More savage assessments include the suggestion he needs to drop down a division — Arsenal briefly discussed a loan move with Watford and Norwich before the deadline passed — but Arteta delivered the most withering judgement of all when he decided against registering him for Premier League and Europa League action. A loan back to Saint-Etienne failed at the 11th hour, with both clubs blaming the other as they missed the deadline; it left Saliba in limbo, with him playing just twice for the under-21s. His final appearance came in a 3-0 defeat at AFC Wimbledon in the EFL Trophy on Dec. 9. Saliba was sent off, his second yellow card earned for an over-zealous tackle.

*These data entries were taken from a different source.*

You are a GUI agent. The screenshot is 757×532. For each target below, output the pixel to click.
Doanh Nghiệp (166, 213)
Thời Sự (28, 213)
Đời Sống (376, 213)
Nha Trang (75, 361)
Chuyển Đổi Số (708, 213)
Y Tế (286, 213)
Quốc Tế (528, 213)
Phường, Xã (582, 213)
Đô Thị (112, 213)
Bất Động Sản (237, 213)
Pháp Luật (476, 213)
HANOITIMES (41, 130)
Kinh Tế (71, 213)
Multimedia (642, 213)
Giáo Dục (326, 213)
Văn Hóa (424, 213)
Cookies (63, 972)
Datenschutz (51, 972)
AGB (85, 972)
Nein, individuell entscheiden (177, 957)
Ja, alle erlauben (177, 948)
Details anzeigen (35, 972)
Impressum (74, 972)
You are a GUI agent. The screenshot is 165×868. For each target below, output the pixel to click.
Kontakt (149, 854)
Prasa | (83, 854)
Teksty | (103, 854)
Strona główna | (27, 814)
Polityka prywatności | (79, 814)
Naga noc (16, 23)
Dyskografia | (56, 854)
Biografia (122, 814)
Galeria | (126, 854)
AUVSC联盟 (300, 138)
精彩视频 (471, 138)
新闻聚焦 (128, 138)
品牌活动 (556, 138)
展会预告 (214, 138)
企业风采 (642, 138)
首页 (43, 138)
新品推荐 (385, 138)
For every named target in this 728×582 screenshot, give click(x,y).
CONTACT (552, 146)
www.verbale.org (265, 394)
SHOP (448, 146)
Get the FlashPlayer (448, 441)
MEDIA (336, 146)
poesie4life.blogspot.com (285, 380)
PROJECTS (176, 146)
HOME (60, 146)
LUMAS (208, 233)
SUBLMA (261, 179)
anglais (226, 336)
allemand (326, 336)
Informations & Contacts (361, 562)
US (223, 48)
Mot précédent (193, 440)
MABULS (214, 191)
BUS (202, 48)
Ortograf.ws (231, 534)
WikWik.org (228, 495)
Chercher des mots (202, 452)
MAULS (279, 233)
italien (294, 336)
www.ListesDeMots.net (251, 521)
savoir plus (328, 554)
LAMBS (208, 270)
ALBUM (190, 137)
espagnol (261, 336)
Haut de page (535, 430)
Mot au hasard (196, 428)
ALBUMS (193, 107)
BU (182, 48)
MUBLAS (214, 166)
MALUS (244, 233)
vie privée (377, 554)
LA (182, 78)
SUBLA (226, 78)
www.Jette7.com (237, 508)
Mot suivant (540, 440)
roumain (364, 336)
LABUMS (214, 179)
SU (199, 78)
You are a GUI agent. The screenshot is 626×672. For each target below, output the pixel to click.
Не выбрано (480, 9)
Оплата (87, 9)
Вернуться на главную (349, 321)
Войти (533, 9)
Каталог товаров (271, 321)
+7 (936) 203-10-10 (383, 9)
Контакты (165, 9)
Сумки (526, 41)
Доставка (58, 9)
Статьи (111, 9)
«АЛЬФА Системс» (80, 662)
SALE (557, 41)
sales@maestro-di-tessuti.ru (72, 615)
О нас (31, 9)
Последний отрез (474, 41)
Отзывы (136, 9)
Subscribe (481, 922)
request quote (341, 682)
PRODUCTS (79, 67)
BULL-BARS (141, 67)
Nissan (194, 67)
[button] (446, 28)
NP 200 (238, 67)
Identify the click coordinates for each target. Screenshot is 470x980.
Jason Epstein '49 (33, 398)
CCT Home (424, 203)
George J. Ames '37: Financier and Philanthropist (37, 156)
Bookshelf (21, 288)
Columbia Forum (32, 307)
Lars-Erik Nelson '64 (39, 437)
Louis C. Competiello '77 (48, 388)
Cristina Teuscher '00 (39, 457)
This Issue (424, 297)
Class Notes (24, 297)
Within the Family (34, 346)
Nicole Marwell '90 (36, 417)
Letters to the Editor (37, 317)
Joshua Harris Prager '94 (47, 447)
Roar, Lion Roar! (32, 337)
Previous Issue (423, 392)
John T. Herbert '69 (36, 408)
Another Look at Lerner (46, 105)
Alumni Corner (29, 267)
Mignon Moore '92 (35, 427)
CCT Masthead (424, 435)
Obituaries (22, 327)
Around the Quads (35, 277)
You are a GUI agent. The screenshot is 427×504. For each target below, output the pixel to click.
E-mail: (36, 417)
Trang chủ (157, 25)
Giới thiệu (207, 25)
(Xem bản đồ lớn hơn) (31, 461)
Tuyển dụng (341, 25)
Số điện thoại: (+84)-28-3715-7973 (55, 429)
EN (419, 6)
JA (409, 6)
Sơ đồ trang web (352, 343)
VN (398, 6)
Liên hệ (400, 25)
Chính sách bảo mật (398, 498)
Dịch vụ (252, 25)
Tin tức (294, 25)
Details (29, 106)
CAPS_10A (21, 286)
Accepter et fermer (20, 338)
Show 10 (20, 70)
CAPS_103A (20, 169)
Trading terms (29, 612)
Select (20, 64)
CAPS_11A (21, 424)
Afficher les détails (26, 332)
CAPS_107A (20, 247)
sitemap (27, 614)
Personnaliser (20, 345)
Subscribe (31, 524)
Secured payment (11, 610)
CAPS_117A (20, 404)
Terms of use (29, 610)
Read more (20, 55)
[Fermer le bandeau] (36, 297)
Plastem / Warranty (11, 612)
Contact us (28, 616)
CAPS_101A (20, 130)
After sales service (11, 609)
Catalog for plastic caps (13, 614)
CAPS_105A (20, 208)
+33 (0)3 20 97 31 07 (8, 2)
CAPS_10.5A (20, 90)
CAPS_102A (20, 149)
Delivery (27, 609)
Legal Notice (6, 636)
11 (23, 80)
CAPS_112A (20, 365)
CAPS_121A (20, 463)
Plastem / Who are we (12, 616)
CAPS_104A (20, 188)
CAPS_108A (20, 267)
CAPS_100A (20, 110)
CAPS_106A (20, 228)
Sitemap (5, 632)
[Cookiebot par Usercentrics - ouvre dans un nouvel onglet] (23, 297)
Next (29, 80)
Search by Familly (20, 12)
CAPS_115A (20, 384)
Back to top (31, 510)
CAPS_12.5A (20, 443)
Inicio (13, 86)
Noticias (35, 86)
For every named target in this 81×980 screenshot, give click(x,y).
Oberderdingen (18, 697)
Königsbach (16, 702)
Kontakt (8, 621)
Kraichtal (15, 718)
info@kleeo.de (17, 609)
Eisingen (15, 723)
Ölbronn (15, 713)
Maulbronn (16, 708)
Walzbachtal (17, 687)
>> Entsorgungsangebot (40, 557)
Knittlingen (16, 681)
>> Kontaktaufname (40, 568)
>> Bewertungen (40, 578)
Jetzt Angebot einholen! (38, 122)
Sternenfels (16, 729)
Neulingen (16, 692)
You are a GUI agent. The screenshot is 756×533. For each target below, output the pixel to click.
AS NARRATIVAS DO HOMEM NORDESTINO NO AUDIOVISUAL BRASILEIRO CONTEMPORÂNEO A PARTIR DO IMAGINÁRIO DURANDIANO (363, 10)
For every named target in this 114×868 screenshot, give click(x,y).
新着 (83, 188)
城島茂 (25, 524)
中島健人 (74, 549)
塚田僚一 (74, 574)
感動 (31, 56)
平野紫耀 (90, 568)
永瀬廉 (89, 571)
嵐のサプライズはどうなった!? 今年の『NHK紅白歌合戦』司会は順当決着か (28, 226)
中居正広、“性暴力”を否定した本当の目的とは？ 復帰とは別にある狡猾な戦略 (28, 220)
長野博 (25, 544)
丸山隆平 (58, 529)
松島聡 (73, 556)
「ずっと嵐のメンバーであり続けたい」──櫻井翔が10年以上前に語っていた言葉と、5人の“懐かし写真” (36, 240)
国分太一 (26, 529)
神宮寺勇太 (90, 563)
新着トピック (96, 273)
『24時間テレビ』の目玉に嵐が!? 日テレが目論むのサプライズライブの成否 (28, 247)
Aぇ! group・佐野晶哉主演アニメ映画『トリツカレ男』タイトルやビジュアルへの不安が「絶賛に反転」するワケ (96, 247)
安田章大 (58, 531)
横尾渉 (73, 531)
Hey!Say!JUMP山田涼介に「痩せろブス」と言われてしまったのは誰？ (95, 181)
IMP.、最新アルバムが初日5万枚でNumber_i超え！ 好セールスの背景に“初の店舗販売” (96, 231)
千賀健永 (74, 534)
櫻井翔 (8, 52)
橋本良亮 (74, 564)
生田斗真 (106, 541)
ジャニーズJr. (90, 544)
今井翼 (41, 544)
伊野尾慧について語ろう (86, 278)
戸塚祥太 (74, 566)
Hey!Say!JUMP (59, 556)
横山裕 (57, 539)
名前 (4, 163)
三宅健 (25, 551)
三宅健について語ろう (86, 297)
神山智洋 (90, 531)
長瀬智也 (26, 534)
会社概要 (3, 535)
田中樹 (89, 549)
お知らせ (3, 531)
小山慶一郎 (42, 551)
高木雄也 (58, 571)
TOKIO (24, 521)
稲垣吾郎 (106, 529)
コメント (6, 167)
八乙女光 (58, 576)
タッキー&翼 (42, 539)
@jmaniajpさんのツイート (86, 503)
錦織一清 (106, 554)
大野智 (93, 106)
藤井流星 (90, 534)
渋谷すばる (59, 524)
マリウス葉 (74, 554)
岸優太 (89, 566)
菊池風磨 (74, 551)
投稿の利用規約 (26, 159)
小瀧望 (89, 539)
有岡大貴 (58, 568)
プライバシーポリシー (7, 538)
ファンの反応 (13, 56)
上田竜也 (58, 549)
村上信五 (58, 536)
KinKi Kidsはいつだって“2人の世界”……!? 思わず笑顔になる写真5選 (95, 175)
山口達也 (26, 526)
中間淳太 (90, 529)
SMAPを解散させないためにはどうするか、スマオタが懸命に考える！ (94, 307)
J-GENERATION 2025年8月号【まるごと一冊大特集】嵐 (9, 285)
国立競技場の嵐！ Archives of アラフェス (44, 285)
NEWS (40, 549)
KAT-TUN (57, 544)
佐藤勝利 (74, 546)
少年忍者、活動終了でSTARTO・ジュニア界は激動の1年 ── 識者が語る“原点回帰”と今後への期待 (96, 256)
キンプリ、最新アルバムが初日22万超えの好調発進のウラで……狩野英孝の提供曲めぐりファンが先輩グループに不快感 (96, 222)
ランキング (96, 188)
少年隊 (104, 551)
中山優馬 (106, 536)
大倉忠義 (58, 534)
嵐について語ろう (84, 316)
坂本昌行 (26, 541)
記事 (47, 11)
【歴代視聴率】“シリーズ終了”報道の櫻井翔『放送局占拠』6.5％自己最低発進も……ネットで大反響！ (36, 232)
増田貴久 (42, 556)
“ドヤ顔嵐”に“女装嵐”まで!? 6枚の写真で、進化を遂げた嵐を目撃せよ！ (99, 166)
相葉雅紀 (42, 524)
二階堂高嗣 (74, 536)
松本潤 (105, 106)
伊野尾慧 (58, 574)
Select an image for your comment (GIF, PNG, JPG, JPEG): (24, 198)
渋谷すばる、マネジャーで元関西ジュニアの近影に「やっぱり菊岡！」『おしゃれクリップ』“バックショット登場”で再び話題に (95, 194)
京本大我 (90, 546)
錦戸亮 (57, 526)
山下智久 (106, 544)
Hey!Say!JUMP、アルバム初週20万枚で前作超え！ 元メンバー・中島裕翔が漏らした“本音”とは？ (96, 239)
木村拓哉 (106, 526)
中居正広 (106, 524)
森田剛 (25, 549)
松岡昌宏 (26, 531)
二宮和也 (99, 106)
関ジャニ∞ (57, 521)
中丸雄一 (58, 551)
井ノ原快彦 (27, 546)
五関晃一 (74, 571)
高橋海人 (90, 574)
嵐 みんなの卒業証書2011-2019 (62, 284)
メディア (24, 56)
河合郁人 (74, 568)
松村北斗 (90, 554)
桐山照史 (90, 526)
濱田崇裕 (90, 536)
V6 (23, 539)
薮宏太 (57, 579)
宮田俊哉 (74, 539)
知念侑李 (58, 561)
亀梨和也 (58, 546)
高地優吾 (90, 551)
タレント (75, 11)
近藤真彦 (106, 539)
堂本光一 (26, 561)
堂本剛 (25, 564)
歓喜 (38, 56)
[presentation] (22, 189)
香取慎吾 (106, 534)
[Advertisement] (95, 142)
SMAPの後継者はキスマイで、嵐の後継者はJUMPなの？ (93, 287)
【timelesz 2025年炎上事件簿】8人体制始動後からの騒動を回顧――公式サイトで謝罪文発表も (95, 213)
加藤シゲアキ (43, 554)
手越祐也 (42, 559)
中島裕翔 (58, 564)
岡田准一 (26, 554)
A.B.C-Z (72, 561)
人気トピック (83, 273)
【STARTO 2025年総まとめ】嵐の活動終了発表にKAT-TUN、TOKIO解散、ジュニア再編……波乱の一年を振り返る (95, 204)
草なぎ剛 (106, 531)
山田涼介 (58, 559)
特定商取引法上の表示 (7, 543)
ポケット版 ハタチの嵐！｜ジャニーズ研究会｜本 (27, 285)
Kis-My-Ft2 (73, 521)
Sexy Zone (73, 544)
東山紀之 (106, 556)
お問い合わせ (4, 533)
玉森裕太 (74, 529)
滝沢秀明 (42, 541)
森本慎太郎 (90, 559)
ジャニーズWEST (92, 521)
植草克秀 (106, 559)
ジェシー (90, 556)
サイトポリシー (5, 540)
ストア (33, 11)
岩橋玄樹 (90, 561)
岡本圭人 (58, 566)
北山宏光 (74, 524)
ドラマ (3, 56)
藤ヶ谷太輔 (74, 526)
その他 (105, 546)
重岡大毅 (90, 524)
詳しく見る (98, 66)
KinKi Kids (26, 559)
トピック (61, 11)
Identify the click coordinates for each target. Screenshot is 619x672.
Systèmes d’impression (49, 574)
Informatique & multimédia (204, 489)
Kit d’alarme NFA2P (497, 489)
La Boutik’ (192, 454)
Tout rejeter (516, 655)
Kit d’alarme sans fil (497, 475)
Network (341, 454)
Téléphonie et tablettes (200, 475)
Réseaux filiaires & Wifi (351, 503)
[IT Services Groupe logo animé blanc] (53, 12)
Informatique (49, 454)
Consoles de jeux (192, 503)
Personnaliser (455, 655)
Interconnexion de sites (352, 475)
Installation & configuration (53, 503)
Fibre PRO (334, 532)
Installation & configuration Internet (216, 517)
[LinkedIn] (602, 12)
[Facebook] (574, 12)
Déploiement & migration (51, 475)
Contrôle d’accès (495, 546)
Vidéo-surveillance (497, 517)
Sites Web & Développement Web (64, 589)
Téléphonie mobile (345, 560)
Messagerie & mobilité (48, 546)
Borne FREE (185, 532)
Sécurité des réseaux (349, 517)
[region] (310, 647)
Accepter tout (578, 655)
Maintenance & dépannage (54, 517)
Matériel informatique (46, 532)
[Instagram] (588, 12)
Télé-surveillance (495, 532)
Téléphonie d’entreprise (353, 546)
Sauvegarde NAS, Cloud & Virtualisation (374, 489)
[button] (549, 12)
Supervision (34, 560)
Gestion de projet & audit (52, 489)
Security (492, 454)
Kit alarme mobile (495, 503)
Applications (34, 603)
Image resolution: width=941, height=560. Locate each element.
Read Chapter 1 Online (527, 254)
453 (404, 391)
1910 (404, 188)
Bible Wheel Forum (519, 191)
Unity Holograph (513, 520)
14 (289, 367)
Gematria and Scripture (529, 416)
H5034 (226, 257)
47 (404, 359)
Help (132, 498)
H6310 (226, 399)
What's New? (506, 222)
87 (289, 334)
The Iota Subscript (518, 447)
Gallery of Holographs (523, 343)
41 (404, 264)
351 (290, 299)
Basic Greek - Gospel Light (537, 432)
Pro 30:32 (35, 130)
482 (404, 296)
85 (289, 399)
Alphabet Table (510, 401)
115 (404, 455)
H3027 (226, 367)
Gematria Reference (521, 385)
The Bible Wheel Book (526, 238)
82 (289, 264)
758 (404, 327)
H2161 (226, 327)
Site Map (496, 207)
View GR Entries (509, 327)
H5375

Whatever doubts exist over Saliba’s ability, surely he would have held his own in — and benefitted from — games against Irish minnows Dundalk, Molde or Rapid Vienna. The Gunners won all six Group B games despite heavy rotation even as their domestic form began to wane. But Arsenal’s recent uptick in results, with three consecutive victories against Chelsea, Brighton and West Brom, have eased the pressure on Arteta, revalidating his conclusions on a range of issues including Saliba’s readiness. And so, instead of bowing to pressure and finding a place for Saliba in the squad, one of the first acts of this January window was to send him on loan to Nice, with sources insisting the Gunners believe the player who signed a £40,000-a-week contract until 2024 will still come good in Arsenal red.
The reaction among Arsenal fans on social media was predictably volatile and divisive, perhaps only marginally dampened by the club’s decision to confirm the news a minute into UK Prime Minister Boris Johnson’s live television address on Monday informing the country of a third national lockdown. Maybe that was a coincidence. But another round of ‘Where’s Willy?’ isn’t ideal for anyone.